Auspoll, a survey recently commissioned by the ACTU has revealed that most Australians want the government to implement measures to have asbestos completely removed from all homes and public buildings by 2030.
Auspoll, as the survey was named, indicated that the majority of Australians (around two thirds) are still concerned about the effects of asbestos and the health risks it poses, regardless of its nation-wide ban a decade ago.
Last month the national inquiry into the removal of asbestos report was released. According to the report, government should aim to have asbestos completely removed from public and commercial buildings within the next 18 years. The inquiry also suggests the establishment of an audit into the presence of asbestos in residential buildings erected prior to 1987.
According to statistics around 500 Australians die each year from Mesothelioma, which is why citizens remain so concerned about the presence of asbestos in houses and buildings. According to ACTU president,Ged Kearney the poll, consisting of 1022 people showed ‘deep public concern’ about theissue, hence the 2030 target.
Asbestos has been used in thousands of materials and products throughout Australia for decades and has historically been used in places that were likely to experience intense exposure to the elements, which would degrade and deteriorate the product.So asbestos was used to give the product strength and longevity. As the material deteriorates asbestos fibres are released into the air, which can have extremely harmful effects on the health of the human beings who inhale it, especially over time.
Although asbestos was banned, there are a number of buildings and homes that are still laced with asbestos through asbestos containing building materials which is now deteriorating and posing a potential threat. With Australia’s high rate of asbestos consumption, members of the public are understandably concerned.
It is thought that over one million homes have asbestos containing material, that’s almost a third of every domestic dwelling built prior to 1982, as well as hospitals, offices and schools. It is affecting the entire nation.
The majority of people who participated in the poll agreed that asbestos remains a huge health risk in Australia and even more indicated that the presence of the deadly substance would affect their decision to buy a home or not.

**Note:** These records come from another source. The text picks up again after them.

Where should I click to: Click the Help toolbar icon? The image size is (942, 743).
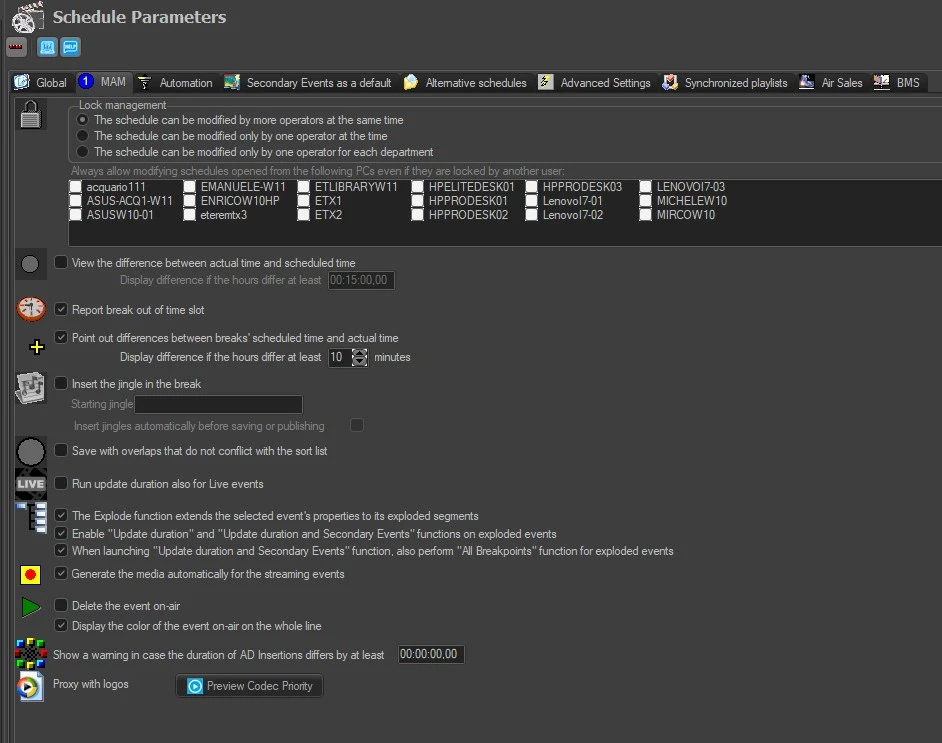[x=70, y=47]
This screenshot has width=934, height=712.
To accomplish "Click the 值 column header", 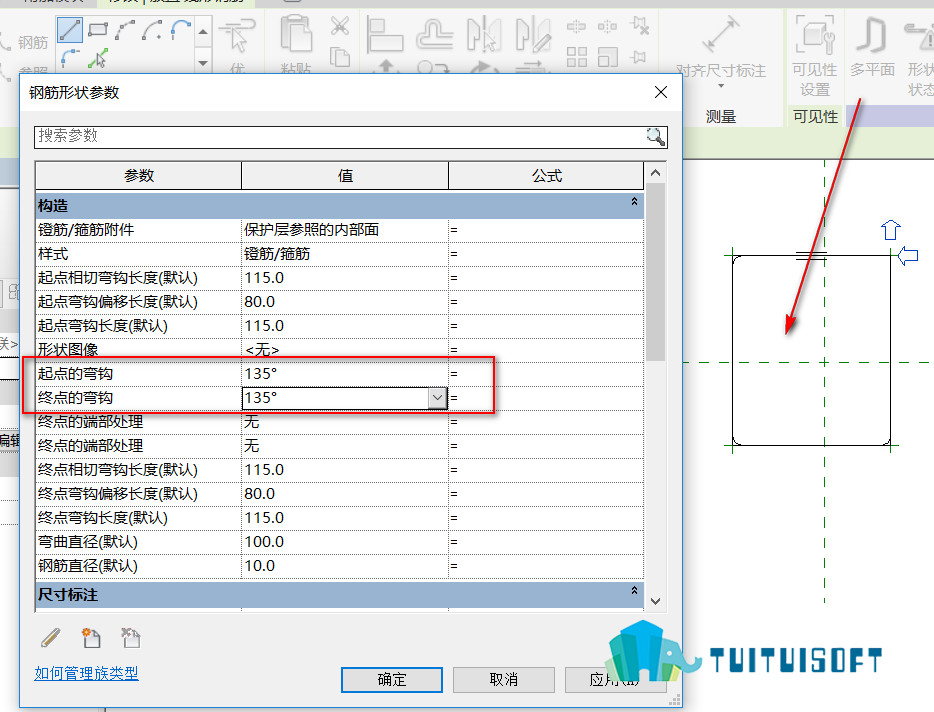I will [345, 176].
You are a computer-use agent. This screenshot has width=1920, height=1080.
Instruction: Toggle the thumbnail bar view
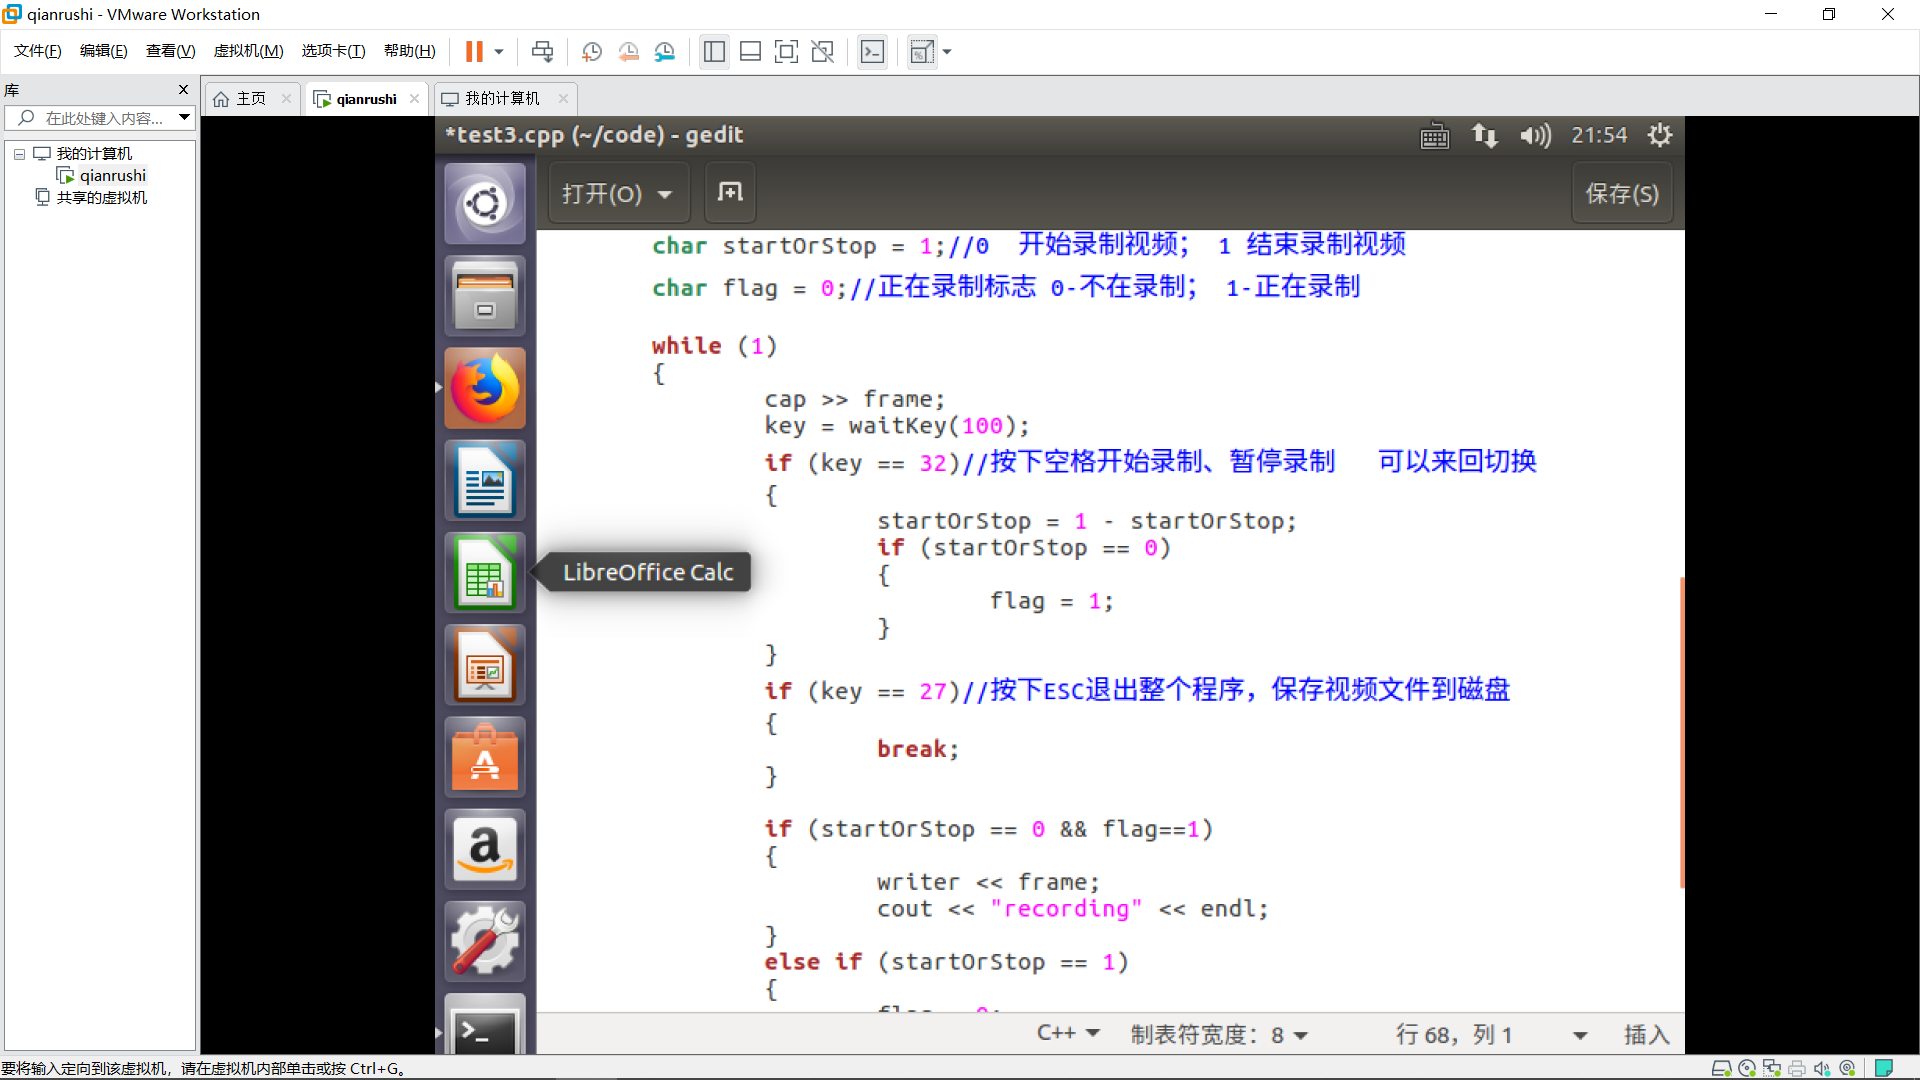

According to the poll, around 85% of the public back the recommendation for a national audit to be conducted which would identify remnant asbestos across Oz and about 90% advocated a national program for its removal.
Another recommendation made by the poll participants was for property sellers to have to provide certification that a property is asbestos free before selling it and even admitted their willingness to pay more for a property if the asbestos was removed by the previous owner.
A national asbestos summit is to be held in Sydney from the 4th of September to discuss how to handle the problem of asbestos. The unions will use the summit to discuss their plans for the removal of asbestos.